SUPPLIED PASSAGE:
───

In a Feb. 8 letter to the district, Spitzer-Resnick lists four instances where students tested positive for the virus and their siblings, classmates or teammates did not quarantine.
"We are not making a claim one way or another that the Ashland School District's written COVID protocols, which frankly are subject to interpretation, are either right or wrong. What we are saying is whatever they are, they need to be applied equally to all students, regardless of the color of their skin, or their racial or ethnic background," said Spitzer-Resnick. "And, that is not happening in Ashland."
In the email to Maday, Olson contended that every student along with his or her siblings has been subject to quarantine if that student was identified as a close contact to someone who tested positive for COVID-19. Olson said the district was not at liberty to discuss information about other students and whether they were subject to quarantine, citing the confidentiality of health information.
"We can only reiterate that our procedure has been in place since the fall of 2020, and we have followed our procedure. If a student is not deemed to be a close contact of a positive COVID-19 case and does not reside with a person identified as a close contact of a person testing positive for Covid-19, then the student is permitted to remain in school," wrote Olson. "Conversely, if a student is deemed to be a close contact, that student and his/her siblings are subject to a quarantine."

───

RAW DATA:
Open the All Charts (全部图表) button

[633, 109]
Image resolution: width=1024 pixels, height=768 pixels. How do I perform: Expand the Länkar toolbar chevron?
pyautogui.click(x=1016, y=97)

───

EXERCISE A: In the passage about quarantine in the Ashland School District, since when has the district's procedure been in place?
EXERCISE B: Sum up the passage about quarantine in the Ashland School District in two sentences.
EXERCISE C: Carry on the passage about quarantine in the Ashland School District from its last sentence.

WRITTEN REPLY A: Since the fall of 2020.

WRITTEN REPLY B: In a Feb. 8 letter, Spitzer-Resnick lists four cases where students tested positive but their siblings, classmates or teammates did not quarantine, and argues that the district's COVID rules must be applied equally to all students regardless of race, which is not happening in Ashland. Olson, in an email to Maday, replies that every student identified as a close contact has been quarantined along with any siblings, declines to discuss other students because health information is confidential, and says the district has followed its procedure since the fall of 2020.

WRITTEN REPLY C:
Maday and Spitzer-Resnick say they’ve heard nothing from school officials in response to their letter, which requested the district engage in negotiations to resolve the dispute. The letter warned that failure to respond may result in legal action against the district. Maday called the lack of response a slap in the face.
Spitzer-Resnick said they’re planning to file complaints with the Wisconsin Department of Public Instruction and the U.S. Department of Education’s Office for Civil Rights. He said they haven’t ruled out the possibility of a lawsuit.
Maday said she’s encountered some negative backlash from the community, emphasizing that she supports COVID-19 safety protocols.
"The same policy you have written for the entire district should be followed ... It should be followed the same across the board, and that's not what happened," said Maday. "Because of that, they traumatized my five-year-old daughter, and I don't think she'll ever think of school the same."